Centinaia di migliaia di anni sono trascorsi prima che la popolazione mondiale raggiungesse il primo miliardo, e in solo meno di 200 anni è diventata sette volte tanto, 7.5 miliardi al momento. Il fattore determinante di questo aumento esponenziale è stato il numero crescente di individui sopravvissuti fino all’età riproduttiva, dovuto a un progressivo miglioramento della qualità della vita e la riduzione della mortalità, accompagnato quindi da cambiamenti nei tassi di fertilità.
La giornata mondiale della popolazione, celebrata ogni 11 luglio dal 1990, ha lo scopo di sensibilizzare l’opinione pubblica sulla relazione fra dinamiche demografiche, ambiente e sviluppo. Sono infatti in atto dei megatrend, come la veloce urbanizzazione – entro il 2050 il 66 per cento della popolazione vivrà nelle città, e la dilatazione dell’aspettativa di vita – dai 64.8 anni dell’inizio dei ’90 ai 70 anni odierni, che avranno ingenti implicazioni per lo sviluppo economico, l’occupazione, il welfare, l’accesso alle risorse, le migrazioni, e la pace sociale, delle generazioni a venire.
Le Nazioni Unite pubblicano proiezioni su base biennale – le più recenti risalgono a luglio del 2015, la cui media è stata spesso corretta verso l’alto, stando a indicare che la popolazione è cresciuta più rapidamente di quanto pensato. La variante media corrente suggerisce che la popolazione mondiale toccherà i 10 miliardi a metà del secolo, per livellarsi sugli 11 miliardi alla fine. Se invece la natalità scendesse meno del previsto si arriverebbe a 16.5 miliardi al concludersi del secolo, e si abbassasse più del previsto la popolazione potrebbe diminuire sino a tornare ai livelli attuali.
Il passato recente ha registrato un’inflessione dei livelli natalità – da 4.5 figli per donna nei primi anni ’70 a circa 2.5, ma si è comunque mantenuta a un passo maggiore della mortalità. Si tratta dell’effetto dei precedenti alti tassi di fertilità, per cui oggi ci sono più donne in età riproduttiva, e determina un numero relativamente alto di nascite, anche se il numero di figli è inferiore. Dopo il 2060, quando tale effetto si sarà esaurito, la crescita della popolazione sarà trainata esclusivamente dai paesi meno sviluppati, dove milioni di persone vivono in povertà e in situazioni di conflitto. Secondo le previsioni più conservatrici, la popolazione in questi paesi raddoppierà entro il 2050, e triplicherà in alcuni.

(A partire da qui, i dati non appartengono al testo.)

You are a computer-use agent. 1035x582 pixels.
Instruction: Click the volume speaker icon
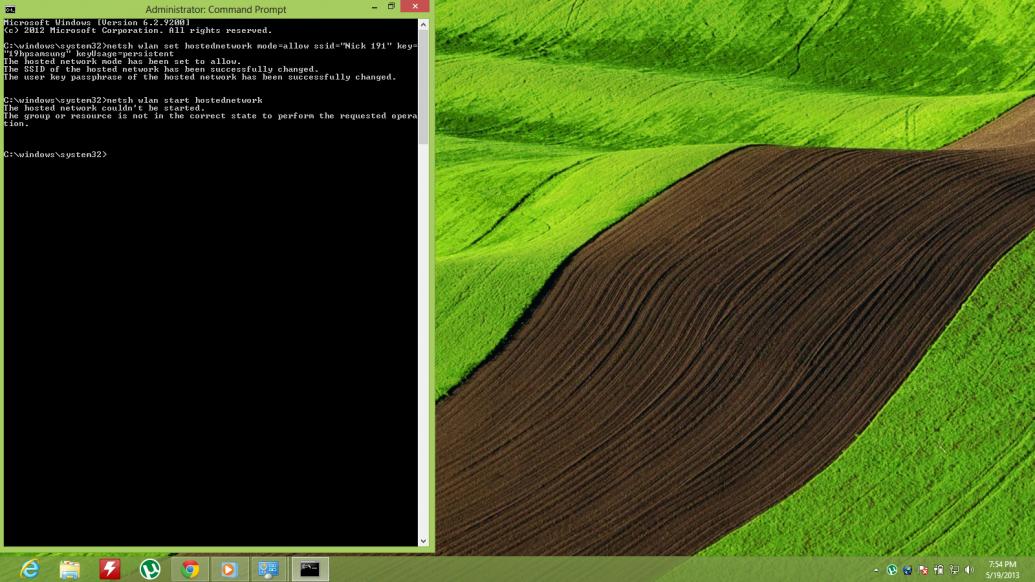pyautogui.click(x=969, y=570)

Le dinamiche demografiche sono il risultato cumulativo delle scelte individuali e delle opportunità che le persone hanno a loro disposizione, e pertanto circoscritte dalle politiche e dalla lungimiranza dei singoli paesi. Quello che emerge dagli scenari presenti e futuri è che demografia e le conseguenti distribuzione della ricchezza e spinte migratorie, sono imperante materia di analisi comune per gli equilibri economici globali, la conservazione del pianeta, e la prevenzione dei conflitti.
Come ben spiega l’articolo, la crescita demografica in Africa è una bomba a orologeria. Nei fatti però l’Europa continua a restare inerte di fronte al dramma che si consuma nel Mediterraneo e ottusa di fronte alle opportunità che l’afflusso di lavoratori giovani può offrire a una regione che invecchia progressivamente.
Papa Francesco ha richiamato l’Europa alle sue responsabilità storiche: “Noi abbiamo come problema principale e purtroppo crescente del nostro tempo, quello dei poveri, dei deboli, degli esclusi, dei quali i migranti fanno parte. I popoli poveri hanno come attrattiva i continenti di antica ricchezza. Il colonialismo partì dall’Europa, grazie al quale diventò la regione economicamente più potente del mondo intero, e per questo motivo continuerà a essere l’obiettivo dei flussi migratori”.
Risultano anche sempre più ciniche le distinzioni di chi ha scoperto la definizione di “rifugiato” nell’ultima ora e vorrebbe separare in maniera meccanica quanti fuggono dalla guerra da coloro che scappano da povertà, malattie e calamità naturali, per accogliere solo i primi e respingere incondizionatamente i secondi.